- Exercise objective -
Reply with one number only: the count of lines below that contain the word "account".
※
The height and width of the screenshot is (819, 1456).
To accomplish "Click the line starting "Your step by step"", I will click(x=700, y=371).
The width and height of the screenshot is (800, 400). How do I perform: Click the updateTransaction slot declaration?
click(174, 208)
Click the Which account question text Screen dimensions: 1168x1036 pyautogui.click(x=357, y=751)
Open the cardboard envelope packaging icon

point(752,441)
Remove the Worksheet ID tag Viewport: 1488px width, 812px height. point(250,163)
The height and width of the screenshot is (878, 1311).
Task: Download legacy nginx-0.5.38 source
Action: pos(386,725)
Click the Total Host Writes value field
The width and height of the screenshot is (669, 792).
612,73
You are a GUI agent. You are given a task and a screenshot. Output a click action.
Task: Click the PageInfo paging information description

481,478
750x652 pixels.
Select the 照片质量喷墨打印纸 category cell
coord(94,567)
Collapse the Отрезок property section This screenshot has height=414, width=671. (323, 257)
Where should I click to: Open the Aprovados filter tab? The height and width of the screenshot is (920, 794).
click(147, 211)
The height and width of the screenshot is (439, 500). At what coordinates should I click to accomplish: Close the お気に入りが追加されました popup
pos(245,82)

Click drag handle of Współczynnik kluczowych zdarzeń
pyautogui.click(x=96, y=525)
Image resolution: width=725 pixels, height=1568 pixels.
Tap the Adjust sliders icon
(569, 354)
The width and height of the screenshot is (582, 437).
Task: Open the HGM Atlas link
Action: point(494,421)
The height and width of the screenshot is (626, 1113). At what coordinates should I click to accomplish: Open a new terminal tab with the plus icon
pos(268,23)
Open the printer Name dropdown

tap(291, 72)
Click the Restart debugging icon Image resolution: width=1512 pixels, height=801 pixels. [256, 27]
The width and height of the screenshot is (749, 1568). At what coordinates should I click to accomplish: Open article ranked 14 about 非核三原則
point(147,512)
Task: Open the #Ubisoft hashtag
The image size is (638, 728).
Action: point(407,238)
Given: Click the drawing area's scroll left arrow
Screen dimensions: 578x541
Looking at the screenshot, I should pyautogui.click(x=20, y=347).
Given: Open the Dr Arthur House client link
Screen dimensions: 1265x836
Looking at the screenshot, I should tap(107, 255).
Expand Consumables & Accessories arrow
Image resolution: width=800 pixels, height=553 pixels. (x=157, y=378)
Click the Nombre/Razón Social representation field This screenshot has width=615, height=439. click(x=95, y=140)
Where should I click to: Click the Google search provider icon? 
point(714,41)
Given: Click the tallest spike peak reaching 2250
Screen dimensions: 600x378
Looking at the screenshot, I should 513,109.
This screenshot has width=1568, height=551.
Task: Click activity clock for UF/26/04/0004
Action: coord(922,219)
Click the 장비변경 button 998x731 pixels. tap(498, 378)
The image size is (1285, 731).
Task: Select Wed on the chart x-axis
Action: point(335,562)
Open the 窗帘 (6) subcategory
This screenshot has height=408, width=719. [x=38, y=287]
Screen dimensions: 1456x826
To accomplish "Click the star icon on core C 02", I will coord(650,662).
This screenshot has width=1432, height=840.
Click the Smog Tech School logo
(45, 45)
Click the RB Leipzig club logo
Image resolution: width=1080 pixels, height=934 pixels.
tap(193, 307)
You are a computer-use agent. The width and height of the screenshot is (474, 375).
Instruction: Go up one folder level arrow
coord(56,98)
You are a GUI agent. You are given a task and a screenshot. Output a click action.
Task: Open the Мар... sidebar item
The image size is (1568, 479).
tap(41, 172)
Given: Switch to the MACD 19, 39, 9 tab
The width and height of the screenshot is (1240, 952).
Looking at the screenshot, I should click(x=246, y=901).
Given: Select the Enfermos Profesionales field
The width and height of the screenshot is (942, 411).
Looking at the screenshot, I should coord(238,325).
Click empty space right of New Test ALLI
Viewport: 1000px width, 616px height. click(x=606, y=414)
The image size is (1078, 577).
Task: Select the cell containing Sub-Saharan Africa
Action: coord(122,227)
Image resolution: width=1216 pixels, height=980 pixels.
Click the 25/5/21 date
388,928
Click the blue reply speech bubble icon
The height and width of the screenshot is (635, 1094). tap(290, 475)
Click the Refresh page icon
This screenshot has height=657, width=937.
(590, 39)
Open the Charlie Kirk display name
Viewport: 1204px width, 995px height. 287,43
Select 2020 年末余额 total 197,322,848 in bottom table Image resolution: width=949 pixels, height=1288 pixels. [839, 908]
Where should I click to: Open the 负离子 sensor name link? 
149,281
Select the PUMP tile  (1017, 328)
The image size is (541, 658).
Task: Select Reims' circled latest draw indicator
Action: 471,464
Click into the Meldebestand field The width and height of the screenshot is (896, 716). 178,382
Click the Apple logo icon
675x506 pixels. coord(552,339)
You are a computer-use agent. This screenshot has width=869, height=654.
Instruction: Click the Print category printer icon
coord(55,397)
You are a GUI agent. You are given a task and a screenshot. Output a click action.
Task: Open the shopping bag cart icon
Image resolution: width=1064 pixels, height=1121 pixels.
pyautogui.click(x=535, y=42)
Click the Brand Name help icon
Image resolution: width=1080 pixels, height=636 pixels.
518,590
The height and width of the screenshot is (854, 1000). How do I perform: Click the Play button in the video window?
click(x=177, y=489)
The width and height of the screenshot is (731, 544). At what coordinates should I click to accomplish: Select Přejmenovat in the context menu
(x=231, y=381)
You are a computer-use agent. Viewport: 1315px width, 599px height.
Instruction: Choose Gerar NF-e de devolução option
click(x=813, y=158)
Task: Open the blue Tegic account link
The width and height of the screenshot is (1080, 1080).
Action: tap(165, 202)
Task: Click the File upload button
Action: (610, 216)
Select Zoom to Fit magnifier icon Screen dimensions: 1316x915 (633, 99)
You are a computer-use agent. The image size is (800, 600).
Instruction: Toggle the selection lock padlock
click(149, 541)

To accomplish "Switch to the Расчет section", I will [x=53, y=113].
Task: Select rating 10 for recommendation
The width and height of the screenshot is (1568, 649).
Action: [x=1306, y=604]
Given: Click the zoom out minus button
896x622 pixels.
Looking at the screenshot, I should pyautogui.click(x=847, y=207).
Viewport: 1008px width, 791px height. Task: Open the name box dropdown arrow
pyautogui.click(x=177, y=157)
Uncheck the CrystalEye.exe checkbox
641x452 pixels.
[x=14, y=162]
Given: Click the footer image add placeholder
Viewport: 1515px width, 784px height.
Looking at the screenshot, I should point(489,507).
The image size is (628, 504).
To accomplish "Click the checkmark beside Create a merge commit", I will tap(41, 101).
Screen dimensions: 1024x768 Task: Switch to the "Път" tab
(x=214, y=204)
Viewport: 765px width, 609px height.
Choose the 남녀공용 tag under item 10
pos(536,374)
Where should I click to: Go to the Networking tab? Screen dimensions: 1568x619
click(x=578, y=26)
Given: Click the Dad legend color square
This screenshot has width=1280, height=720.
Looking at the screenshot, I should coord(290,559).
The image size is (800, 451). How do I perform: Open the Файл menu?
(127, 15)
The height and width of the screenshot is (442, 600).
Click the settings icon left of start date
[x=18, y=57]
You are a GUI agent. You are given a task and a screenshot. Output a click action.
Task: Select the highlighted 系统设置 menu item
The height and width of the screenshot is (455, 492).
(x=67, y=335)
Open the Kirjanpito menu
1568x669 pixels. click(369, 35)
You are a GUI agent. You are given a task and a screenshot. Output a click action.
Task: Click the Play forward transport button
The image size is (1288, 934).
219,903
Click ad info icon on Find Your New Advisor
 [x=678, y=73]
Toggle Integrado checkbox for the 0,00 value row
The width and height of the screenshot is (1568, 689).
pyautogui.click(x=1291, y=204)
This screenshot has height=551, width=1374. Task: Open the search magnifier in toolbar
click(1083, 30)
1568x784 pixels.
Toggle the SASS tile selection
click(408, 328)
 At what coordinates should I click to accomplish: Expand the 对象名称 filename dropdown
※
- Answer area -
2